Jeffrey Ryan Stewart: And then in terms of the enhanced, IBD label, now we haven't fully quantified it, but I would say it's clearly a net incremental positive. We weren't sure, frankly, that we would get this type of language as we worked with the US KOLs and the FDA, but we did. So we're very happy with that. Clearly, what we see is that this benefit will build over time. Based on the dynamics that I mentioned and Rupl mentioned, which is you're seeing a very significant transformation over the structure of IBD space. Whereas a few years ago, was a heavy TNF focus. And now you see this ascension of the IL-23s. You certainly still have Entyvio in there.
And so this is a net positive, we're going to continue to monitor effective this is with that one-two punch with that in-place share that we're continuing to be very pleased with.
Liz Shea: Thanks, Courtney. Operator, we have time for one final question.
Operator: Yes. Our last question comes from Asad Haider with Goldman Sachs. Your line is open.
Asad Haider: Great. Thanks for taking the question. Just maybe, Rob, for you on M&A, just any updated thoughts following the recent acquisitions, KapStan, Gilgamesh, just curious as to what your latest thinking is on business development. You've always referenced PD priorities that are geared towards the 2030s. Is that still the case? And amongst your core therapeutic areas, where would you prioritize adding? And then just also curious if you have any appetite for larger deals. Thank you.
Robert A. Michael: Thanks, Asad. This is Rob. I'll take that question. You're right. Our BD focus continues to be on assets that can drive growth in the next decade and beyond. I mean, we certainly have the financial wherewithal to pursue late-stage opportunities as well. But that's not really a need given that our current portfolio provides a clear line of sight to growth into the next decade. And that's why we have focused our efforts on novel mechanisms and platform technologies that can drive longer-term growth, and that includes B cell depletion which Ruble mentioned, and oral peptides capabilities in immunology. The TriSpecifics, and an vivo CAR T platform in oncology.
You look at neuroscience, there's novel mechanisms for mood disorders in Alzheimer's.

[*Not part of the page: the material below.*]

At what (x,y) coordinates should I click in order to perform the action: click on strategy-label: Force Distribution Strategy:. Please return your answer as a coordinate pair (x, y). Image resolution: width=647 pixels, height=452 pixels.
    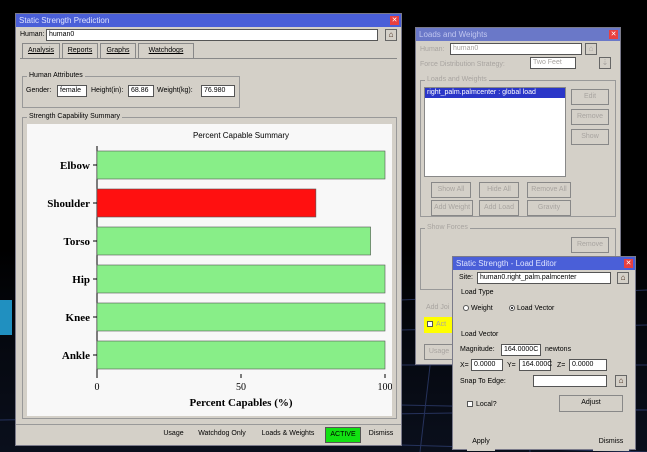
    Looking at the image, I should click on (462, 64).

That we've licensed in. And we have a very compelling siRNA platform that can generate opportunities across all three of those therapeutic areas. And we've also utilized BD to enter another growth area obesity, which as Rupal mentioned, we will build upon. Again, given the strong outlook of the portfolio, we'll continue to focus on BD efforts. That really drive long-term pipeline opportunities. And the areas of focus are our core areas, immunology, neuroscience, oncology, aesthetics, and we've now added obesity. And so we think about those are the areas.
If you look about the 30 deals we've executed, more than 30 deals we've executed over the last eighteen plus months, there's been a nice mix between immunology, oncology, neuroscience, a few deals in aesthetics. So I think you should expect us to continue to add I'd say, very robust depth to our pipeline to drive that long-term growth well into the next decade.
Liz Shea: Thanks, Asad. And that concludes today's conference call. If you'd like to listen to a replay of the call, please visit our website at investor.abbvie.com. Thanks again for joining us.
Operator: Thank you. That concludes today's conference. You may all disconnect at this time.